A Marker to Measure Drift (Knopf Publishing)
Alexander Maksik, author of You Deserve Nothing, returns to Skylight Books with his new novel, A Marker to Measure Drift.
This exciting new novel tracks a woman's journey from the horrors of Charles Taylor's Liberia to abject poverty and self-exile on a Greek island, where she must grapple with a haunted past and find a way back into human society.
On an island somewhere in the Aegean, Jacqueline, a young Liberian woman, veers between starvation and satiety, between the brutality of her past and the precarious uncertainty of her present in the aftermath of experiences so unspeakable that she prefers homeless numbness to the psychological confrontation she knows is inevitable. Hypnotic, highly sensual, exquisitely written, and extraordinary in its depiction of both pleasure and pain, of excruciating physical and spiritual hungers, A Marker to Measure Drift is a novel about memory, how we live with what we know, and whether and how we go forward, intact and whole, after the ravages of loss. It is beautiful, lacerating, impossible to put down. A breakthrough work from a prodigiously gifted young writer."A Marker to Measure Drift is a haunting, haunted novel. Things get stripped down to essentials--food, water, where to sleep for the night, a state of solitary desperation brought on by the most profound kind of loss. Every line of this excellent novel rings true as Maksik leads us toward the catastrophe at the story's core. This is one of those books that leaves you staring into space when you finish, dazed from the sheer power of what's been said." --Ben Fountain (author of Billy Lynn's Long Halftime Walk)

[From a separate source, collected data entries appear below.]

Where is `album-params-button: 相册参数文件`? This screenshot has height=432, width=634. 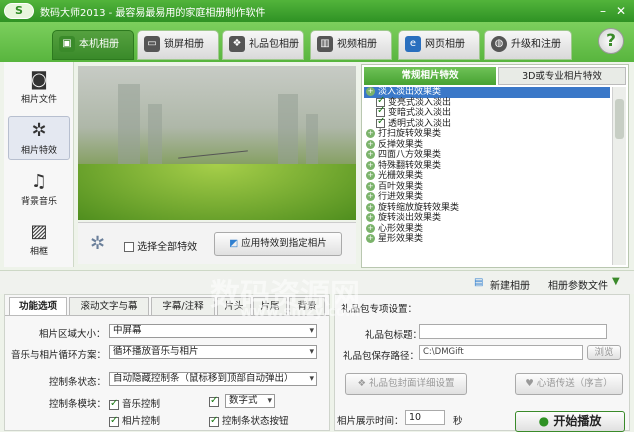 album-params-button: 相册参数文件 is located at coordinates (578, 284).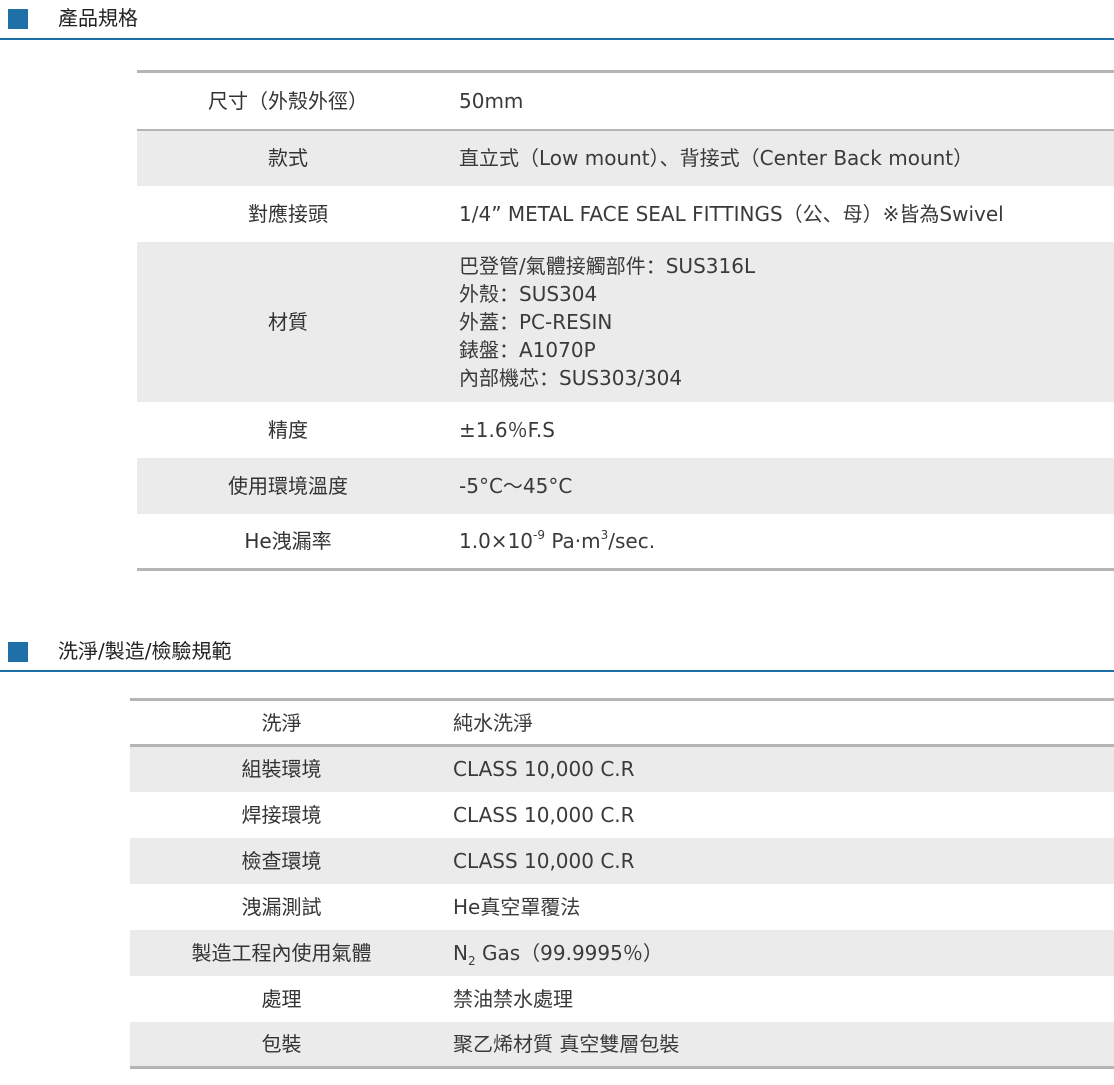 The image size is (1114, 1085). What do you see at coordinates (571, 378) in the screenshot?
I see `material-line: 內部機芯：SUS303/304` at bounding box center [571, 378]. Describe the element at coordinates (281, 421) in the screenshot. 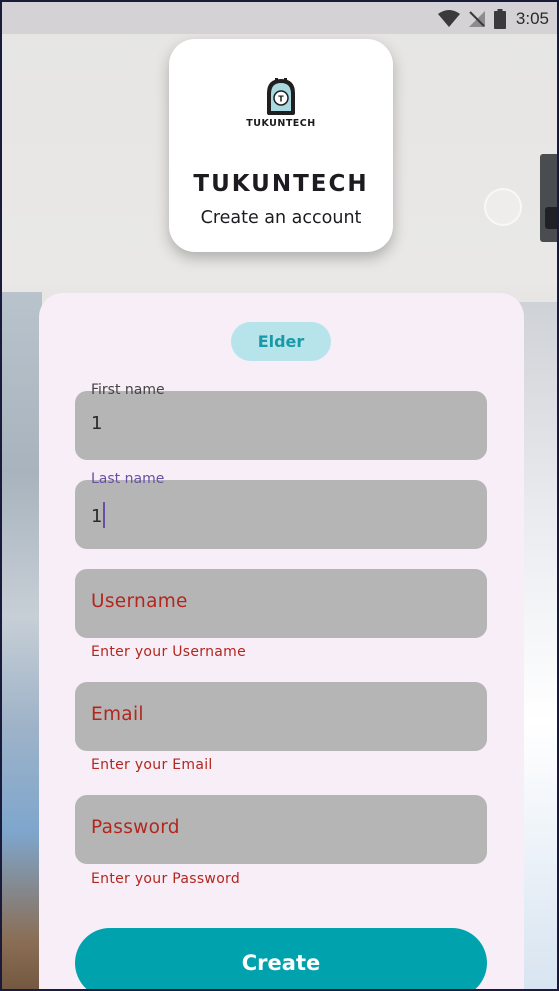

I see `first-name-field: First name 1` at that location.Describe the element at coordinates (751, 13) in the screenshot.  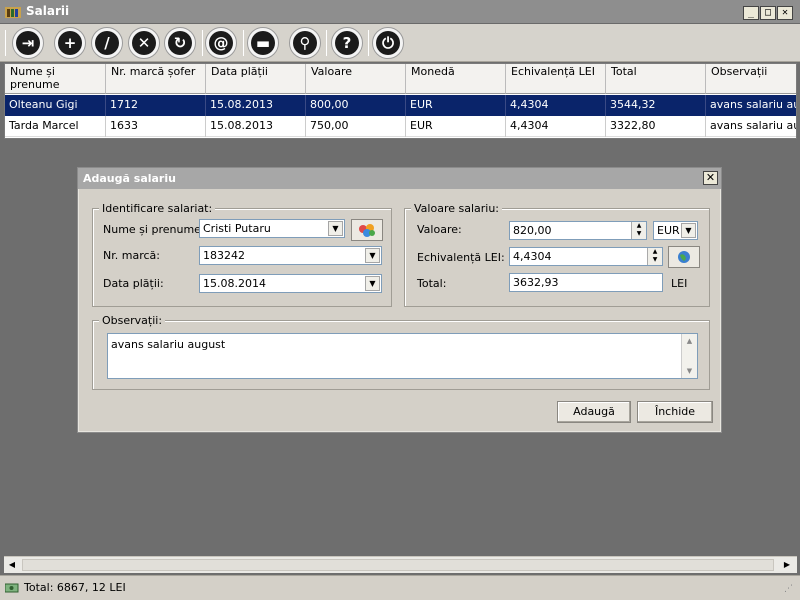
I see `minimize-button: _` at that location.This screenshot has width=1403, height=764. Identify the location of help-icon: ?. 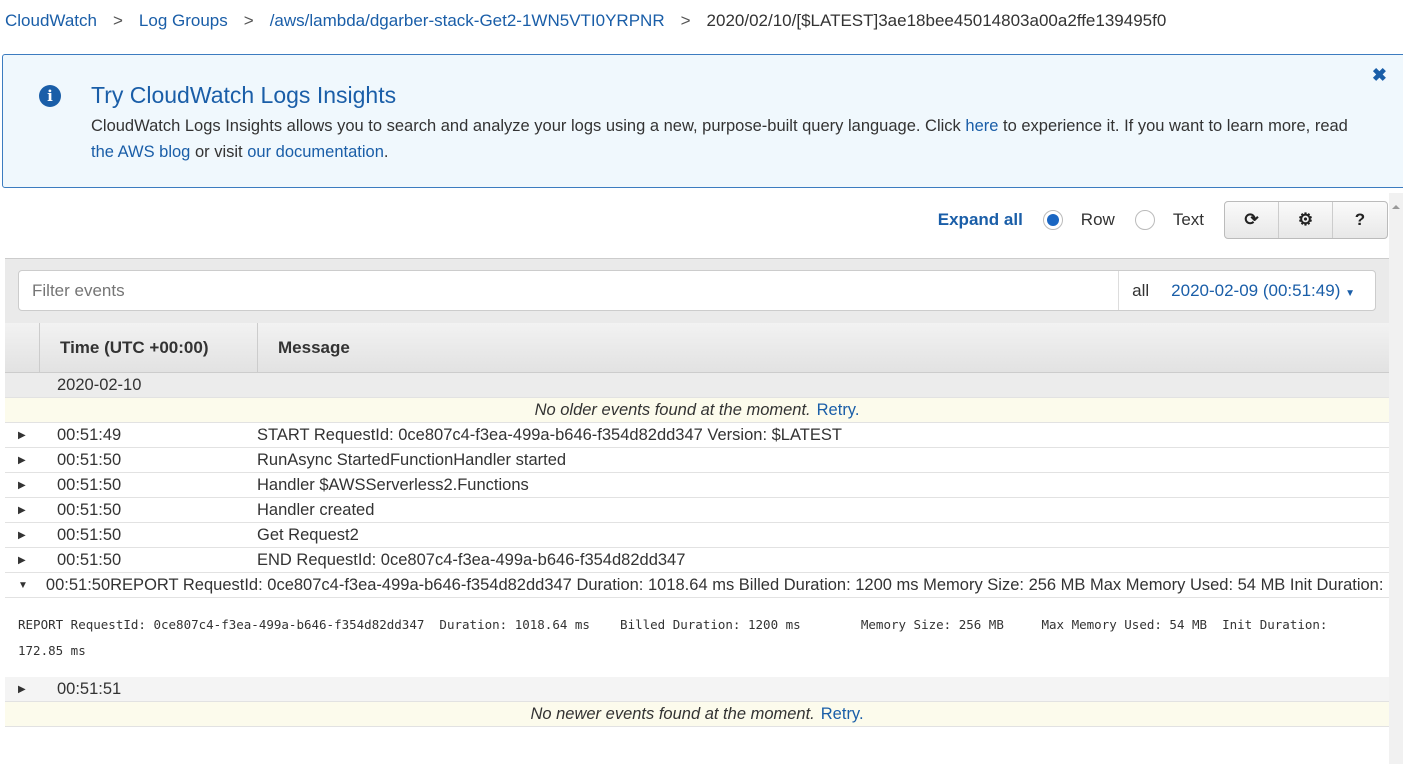
(1360, 220).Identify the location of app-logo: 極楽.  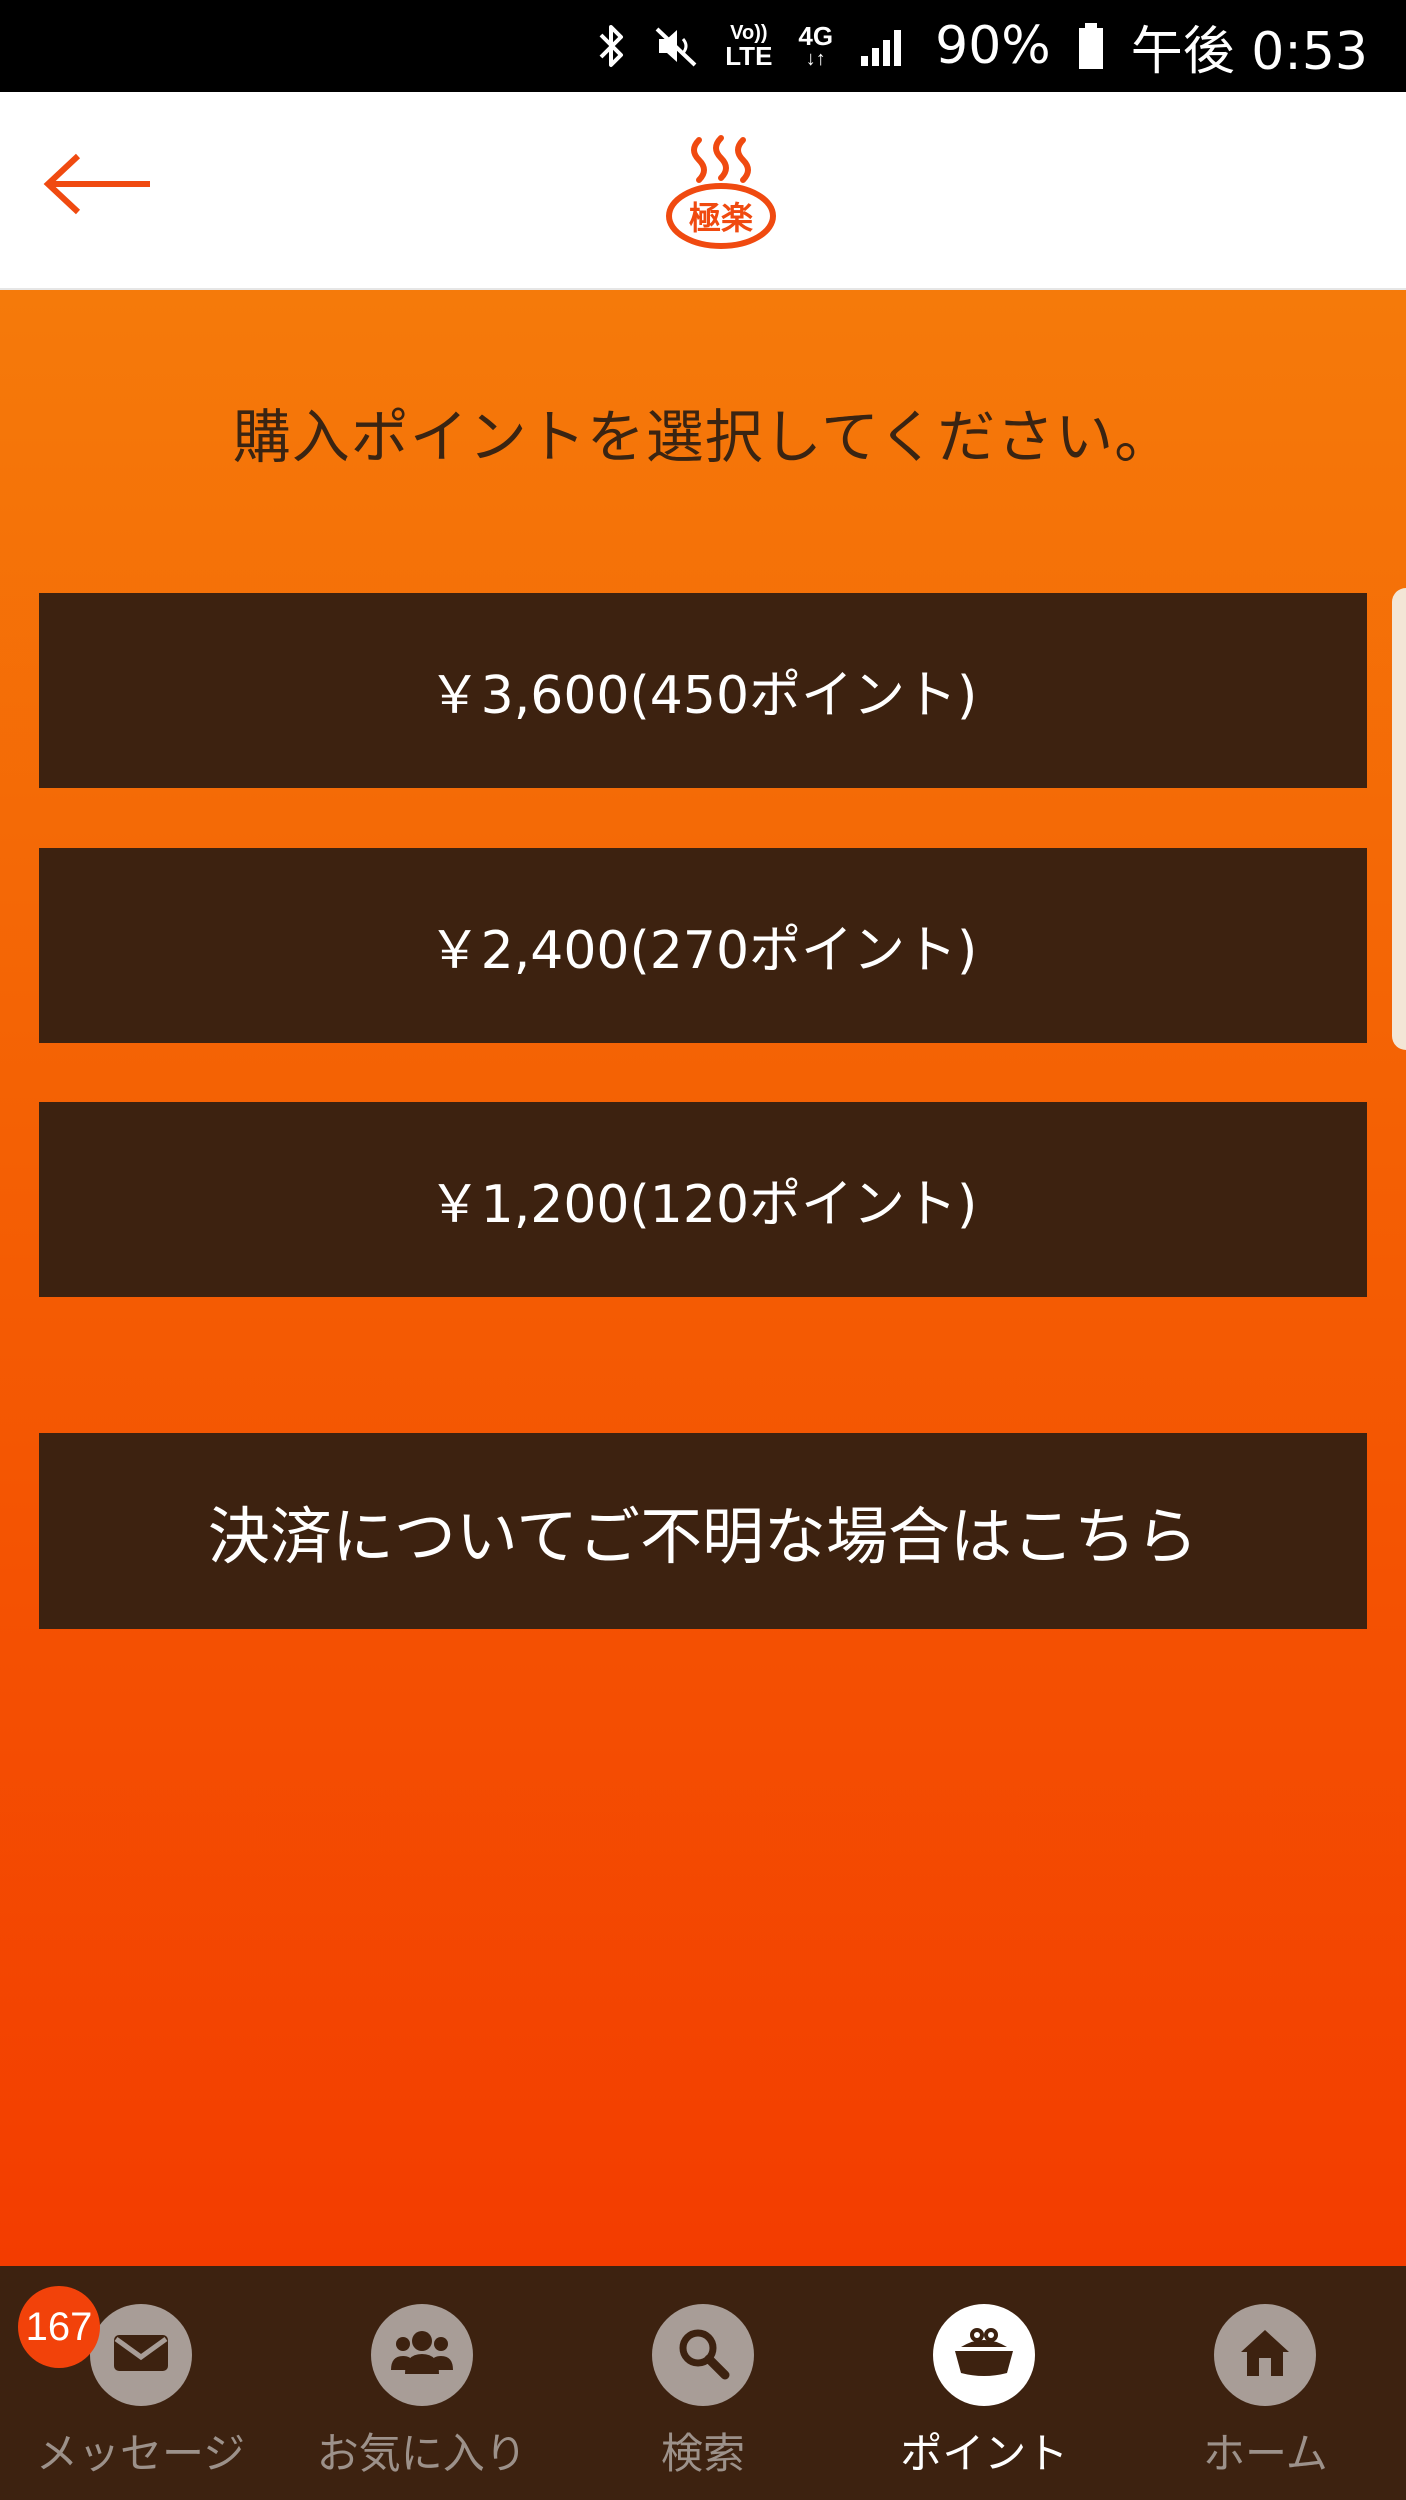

Praise for You Deserve Nothing:
"Rivetingly plotted and beautifully written . . . dazzling clarity and impressive philosophical rigor." --The New York Times
"One of the most engaged reads I've had in years." --Alice Sebold (author of The Lovely Bones)
Alexander Maksik is the author of the novel You Deserve Nothing. A graduate of the Iowa Writers' Workshop, his writing has appeared in Harper's, Tin House, Harvard Review, The New York Times Magazine, Salon, and Narrative Magazine, among others, and has been translated into more than a dozen languages.